Der Hintergrund ist, dass nicht jedes Programm automatisch an beliebige Speicherbereiche geladen werden kann. Klassischerweise können Sprungbefehle in Software auf feste Adressen verweisen. Damit der Code an beliebige Speicherbereiche geladen werden kann, muss dies bereits bei der Kompilierung berücksichtigt werden. Der gcc-Compiler bietet hierfür die Option -fpic (pic steht für "Position Independent Code"), für den Linker muss die Option -pie (für "Position Independent Executable") angegeben werden. Und genau hier hapert es: Alle großen Distributionen nutzen standardmäßig noch Programme, die nicht mit den entsprechenden Optionen für positionsunabhängigen Code kompiliert wurden.

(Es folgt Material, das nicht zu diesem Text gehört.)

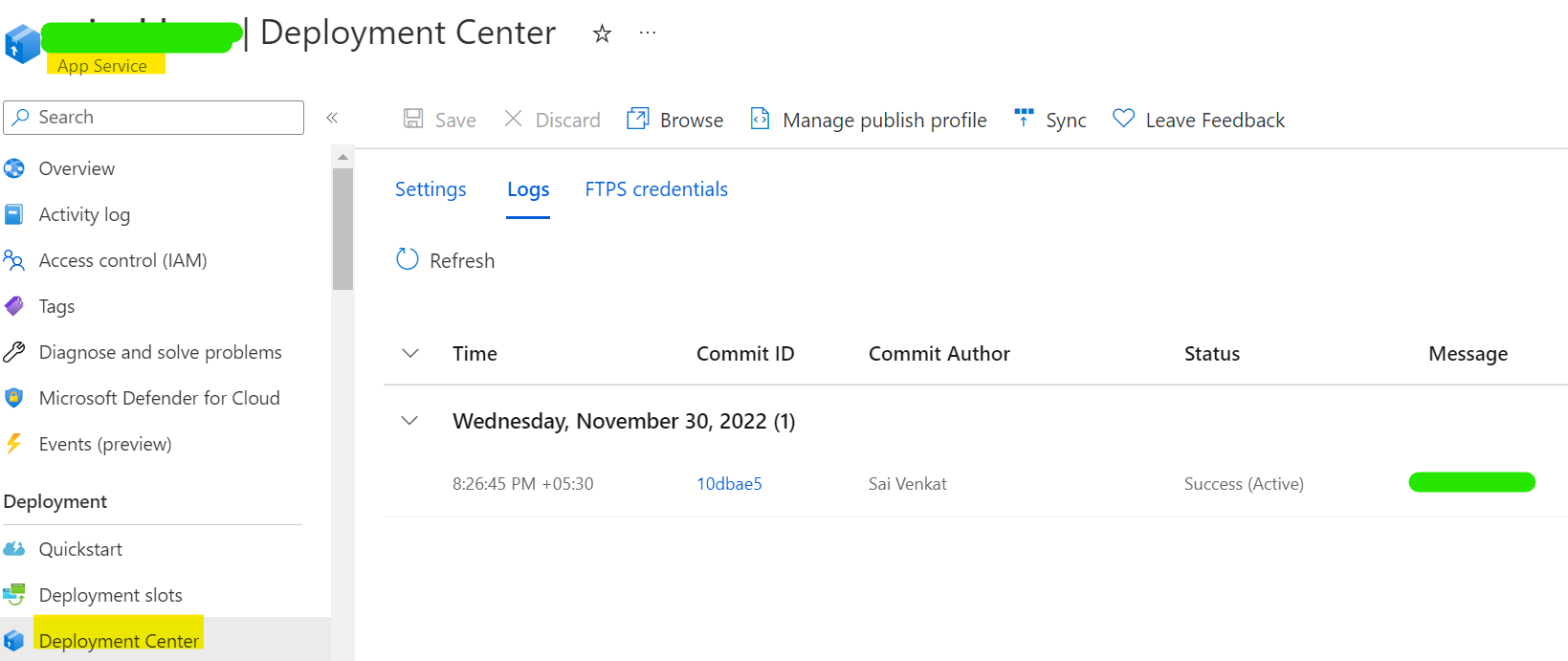Click inside the sidebar Search field
This screenshot has height=661, width=1568.
[153, 117]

Geringe Auswirkungen auf die Leistungen

Die Nutzung von positionsunabhängigem Code hat Auswirkungen auf die Performance. Insbesondere auf alten PC-Systemen mit 32 Bit ist das ein Problem, denn hier ist die Zahl der Prozessorregister knapp und für den positionsunabhängigen Code wird ein zusätzliches Register benötigt. Auf 64-Bit-Systemen sind die Performanceeinbußen hingegen sehr gering. Bei einem Test von uns mit der Codierung eines Videos mit dem Programm ffmpeg betrug der Unterschied etwa 1,5 Prozent. Es gibt Patches für den gcc-Compiler und Binutils, welche die Leistungseinbußen noch weiter reduzieren und die in den kommenden Versionen der entsprechenden Tools enthalten sein werden.

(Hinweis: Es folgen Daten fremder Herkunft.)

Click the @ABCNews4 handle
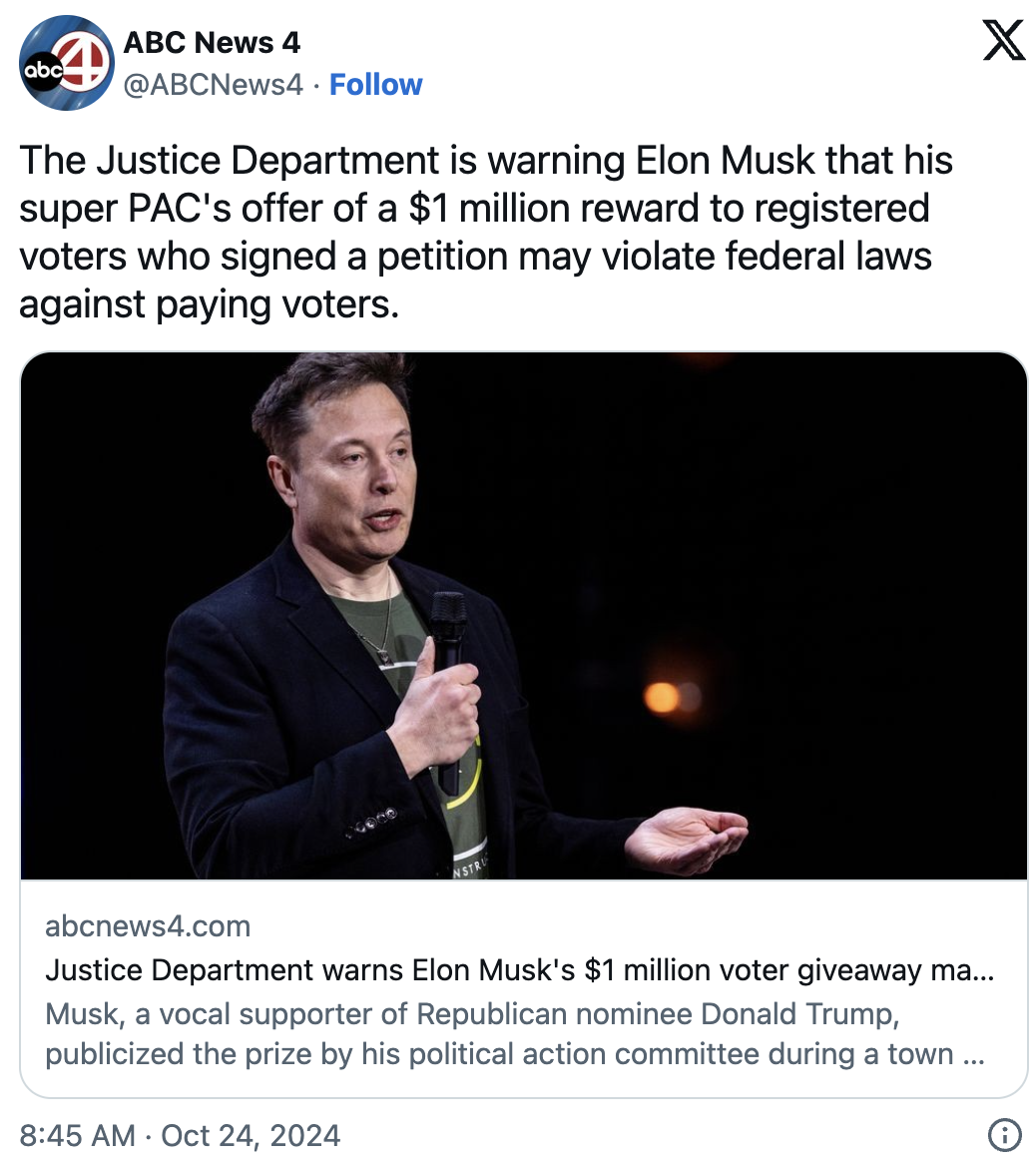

Auch ohne positionsunabhängigen Code ist die Adressrandomisierung nicht völlig nutzlos. Der Stack- und der Heap-Speicher landen trotzdem an zufälligen Adressen und Bibliotheken werden generell mit positionsunabhängigem Code kompiliert. Aber für einen wirklichen Schutz reicht das nicht. Insbesondere um vor sogenannten Return-Oriented-Programming-Angriffen zu schützen, ist eine Randomisierung des eigentlichen Programmcodes wichtig.